Decode XORed Permutation
MediumUpdated: Aug 2, 2025
Practice on:
Problem
There is an integer array perm that is a permutation of the first n
positive integers, where n is always odd.
It was encoded into another integer array encoded of length n - 1, such that encoded[i] = perm[i] XOR perm[i + 1]. For example, if perm = [1,3,2], then encoded = [2,1].

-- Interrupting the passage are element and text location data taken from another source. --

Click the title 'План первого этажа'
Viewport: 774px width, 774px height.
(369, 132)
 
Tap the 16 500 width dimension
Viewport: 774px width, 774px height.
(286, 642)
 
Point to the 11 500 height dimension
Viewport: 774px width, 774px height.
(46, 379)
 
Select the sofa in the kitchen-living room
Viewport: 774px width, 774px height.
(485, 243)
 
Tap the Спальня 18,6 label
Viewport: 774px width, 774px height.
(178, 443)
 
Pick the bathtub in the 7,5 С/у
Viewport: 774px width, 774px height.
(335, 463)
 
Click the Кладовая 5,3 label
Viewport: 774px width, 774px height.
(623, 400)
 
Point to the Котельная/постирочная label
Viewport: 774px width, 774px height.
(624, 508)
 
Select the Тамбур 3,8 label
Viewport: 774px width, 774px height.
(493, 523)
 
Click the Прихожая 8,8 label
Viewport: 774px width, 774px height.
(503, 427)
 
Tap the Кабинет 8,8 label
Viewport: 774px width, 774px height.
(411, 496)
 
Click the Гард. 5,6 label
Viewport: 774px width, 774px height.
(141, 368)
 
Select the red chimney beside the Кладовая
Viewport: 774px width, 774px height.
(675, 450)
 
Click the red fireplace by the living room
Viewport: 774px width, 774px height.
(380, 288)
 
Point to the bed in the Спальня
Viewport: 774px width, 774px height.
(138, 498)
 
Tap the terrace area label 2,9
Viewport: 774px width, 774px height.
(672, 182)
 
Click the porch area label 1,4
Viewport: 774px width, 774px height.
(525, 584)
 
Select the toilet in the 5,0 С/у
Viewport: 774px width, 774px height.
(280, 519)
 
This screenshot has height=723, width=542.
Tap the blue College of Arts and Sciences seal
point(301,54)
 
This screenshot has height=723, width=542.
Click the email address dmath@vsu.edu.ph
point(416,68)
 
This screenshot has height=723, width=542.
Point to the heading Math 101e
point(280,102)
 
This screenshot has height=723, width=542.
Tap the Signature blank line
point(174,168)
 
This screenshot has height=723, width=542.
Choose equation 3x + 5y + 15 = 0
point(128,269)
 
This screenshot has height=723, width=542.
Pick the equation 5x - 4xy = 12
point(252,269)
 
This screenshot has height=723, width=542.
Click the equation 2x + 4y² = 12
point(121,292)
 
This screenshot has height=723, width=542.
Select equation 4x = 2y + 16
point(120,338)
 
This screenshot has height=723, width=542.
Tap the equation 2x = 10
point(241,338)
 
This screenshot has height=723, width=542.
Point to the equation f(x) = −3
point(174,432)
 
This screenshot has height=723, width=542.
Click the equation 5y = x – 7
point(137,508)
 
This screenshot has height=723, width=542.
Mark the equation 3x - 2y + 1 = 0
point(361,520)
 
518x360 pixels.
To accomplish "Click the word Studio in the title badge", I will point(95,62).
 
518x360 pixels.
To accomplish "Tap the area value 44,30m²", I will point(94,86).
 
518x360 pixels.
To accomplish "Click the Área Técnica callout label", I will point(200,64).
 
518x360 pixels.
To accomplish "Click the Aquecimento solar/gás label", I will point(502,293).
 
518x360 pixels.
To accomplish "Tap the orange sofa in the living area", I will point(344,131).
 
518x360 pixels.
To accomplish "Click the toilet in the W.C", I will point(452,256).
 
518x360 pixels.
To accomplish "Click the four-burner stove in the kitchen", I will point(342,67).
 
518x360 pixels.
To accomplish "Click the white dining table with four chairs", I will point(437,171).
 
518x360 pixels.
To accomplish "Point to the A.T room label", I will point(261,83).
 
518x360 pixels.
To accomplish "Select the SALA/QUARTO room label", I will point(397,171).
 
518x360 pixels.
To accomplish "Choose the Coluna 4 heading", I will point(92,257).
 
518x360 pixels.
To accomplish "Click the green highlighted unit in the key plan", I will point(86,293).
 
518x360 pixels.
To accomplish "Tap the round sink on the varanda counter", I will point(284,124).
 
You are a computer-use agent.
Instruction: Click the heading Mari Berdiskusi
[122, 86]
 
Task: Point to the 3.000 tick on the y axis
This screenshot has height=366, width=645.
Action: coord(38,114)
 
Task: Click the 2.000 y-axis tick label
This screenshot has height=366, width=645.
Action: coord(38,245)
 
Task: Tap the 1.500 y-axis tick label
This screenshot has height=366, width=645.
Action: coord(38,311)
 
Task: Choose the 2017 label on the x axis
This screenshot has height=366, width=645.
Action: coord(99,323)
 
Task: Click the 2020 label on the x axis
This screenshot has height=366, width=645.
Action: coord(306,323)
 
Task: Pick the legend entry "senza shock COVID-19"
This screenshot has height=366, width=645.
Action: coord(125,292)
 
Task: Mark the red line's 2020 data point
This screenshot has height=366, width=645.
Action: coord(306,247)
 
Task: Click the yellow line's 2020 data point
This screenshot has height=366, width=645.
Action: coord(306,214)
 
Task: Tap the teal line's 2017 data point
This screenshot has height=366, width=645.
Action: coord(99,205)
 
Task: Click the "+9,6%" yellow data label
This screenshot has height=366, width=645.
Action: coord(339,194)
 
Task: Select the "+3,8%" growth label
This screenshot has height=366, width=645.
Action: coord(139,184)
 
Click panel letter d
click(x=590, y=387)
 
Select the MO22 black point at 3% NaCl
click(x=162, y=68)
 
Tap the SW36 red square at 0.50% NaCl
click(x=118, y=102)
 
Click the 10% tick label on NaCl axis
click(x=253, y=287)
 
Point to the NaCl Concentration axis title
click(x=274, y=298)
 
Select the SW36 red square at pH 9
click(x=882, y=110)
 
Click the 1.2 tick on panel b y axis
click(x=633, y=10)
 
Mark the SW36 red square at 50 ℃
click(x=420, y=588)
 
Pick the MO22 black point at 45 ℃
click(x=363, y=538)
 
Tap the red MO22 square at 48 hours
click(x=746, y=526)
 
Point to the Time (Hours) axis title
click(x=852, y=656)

Given the encoded array, return the original array perm. It is guaranteed that the answer exists and is unique.
Examples
Example 1
Input: encoded = [3,1]
Output: [1,2,3]
Explanation: If perm = [1,2,3], then encoded = [1 XOR 2,2 XOR 3] = [3,1]
Example 2
Input: encoded = [6,5,4,6]
Output: [2,4,1,5,3]
Constraints
3 <= n < 10^5nis odd.encoded.length == n - 1
Solution
Method 1 – XOR Properties and Prefix XOR
Intuition
The encoded array is formed by XORing consecutive elements of a permutation of the first n positive integers. Since n is odd, we can use the properties of XOR to recover the original permutation. The key is that XOR-ing all numbers from 1 to n and all encoded values in a certain pattern allows us to deduce the first element, and then reconstruct the rest.
Approach
- Let n = len(encoded) + 1.
- Compute
totalas the XOR of all numbers from 1 to n (i.e., 1^2^...^n). - Compute
oddas the XOR of all encoded elements at odd indices (i.e., encoded[1], encoded[3], ...). - The first element of perm is
first = total ^ odd. - Reconstruct the rest of perm by iteratively XORing the previous value with the corresponding encoded value.
Code
C++
class Solution {
public:
vector<int> decode(vector<int>& encoded) {
int n = encoded.size() + 1;
int total = 0;
for (int i = 1; i <= n; ++i) total ^= i;
int odd = 0;
for (int i = 1; i < n - 1; i += 2) odd ^= encoded[i];
vector<int> ans(n);
ans[0] = total ^ odd;
for (int i = 0; i < n - 1; ++i) {
ans[i + 1] = ans[i] ^ encoded[i];
}
return ans;
}
};
Go
func decode(encoded []int) []int {
n := len(encoded) + 1
total := 0
for i := 1; i <= n; i++ {
total ^= i
}
odd := 0
for i := 1; i < n-1; i += 2 {
odd ^= encoded[i]
}
ans := make([]int, n)
ans[0] = total ^ odd
for i := 0; i < n-1; i++ {
ans[i+1] = ans[i] ^ encoded[i]
}
return ans
}
Java
class Solution {
public int[] decode(int[] encoded) {
int n = encoded.length + 1;
int total = 0;
for (int i = 1; i <= n; i++) total ^= i;
int odd = 0;
for (int i = 1; i < n - 1; i += 2) odd ^= encoded[i];
int[] ans = new int[n];
ans[0] = total ^ odd;
for (int i = 0; i < n - 1; i++) {
ans[i + 1] = ans[i] ^ encoded[i];
}
return ans;
}
}
Kotlin
class Solution {
fun decode(encoded: IntArray): IntArray {
val n = encoded.size + 1
var total = 0
for (i in 1..n) total = total xor i
var odd = 0
for (i in 1 until n - 1 step 2) odd = odd xor encoded[i]
val ans = IntArray(n)
ans[0] = total xor odd
for (i in 0 until n - 1) {
ans[i + 1] = ans[i] xor encoded[i]
}
return ans
}
}
Python
class Solution:
def decode(self, encoded: list[int]) -> list[int]:
n: int = len(encoded) + 1
total: int = 0
for i in range(1, n + 1):
total ^= i
odd: int = 0
for i in range(1, n - 1, 2):
odd ^= encoded[i]
ans: list[int] = [0] * n
ans[0] = total ^ odd
for i in range(n - 1):
ans[i + 1] = ans[i] ^ encoded[i]
return ans
Rust
impl Solution {
pub fn decode(encoded: Vec<i32>) -> Vec<i32> {
let n = encoded.len() + 1;
let mut total = 0;
for i in 1..=n as i32 {
total ^= i;
}
let mut odd = 0;
for i in (1..n - 1).step_by(2) {
odd ^= encoded[i];
}
let mut ans = vec![0; n];
ans[0] = total ^ odd;
for i in 0..n - 1 {
ans[i + 1] = ans[i] ^ encoded[i];
}
ans
}
}
TypeScript
class Solution {
decode(encoded: number[]): number[] {
const n = encoded.length + 1;
let total = 0;
for (let i = 1; i <= n; i++) total ^= i;
let odd = 0;
for (let i = 1; i < n - 1; i += 2) odd ^= encoded[i];
const ans = new Array(n);
ans[0] = total ^ odd;
for (let i = 0; i < n - 1; i++) {
ans[i + 1] = ans[i] ^ encoded[i];
}
return ans;
}
}
Complexity
- ⏰ Time complexity:
O(n), wherenis the length of the permutation, since we process each element a constant number of times. - 🧺 Space complexity:
O(n), for the answer array of size n.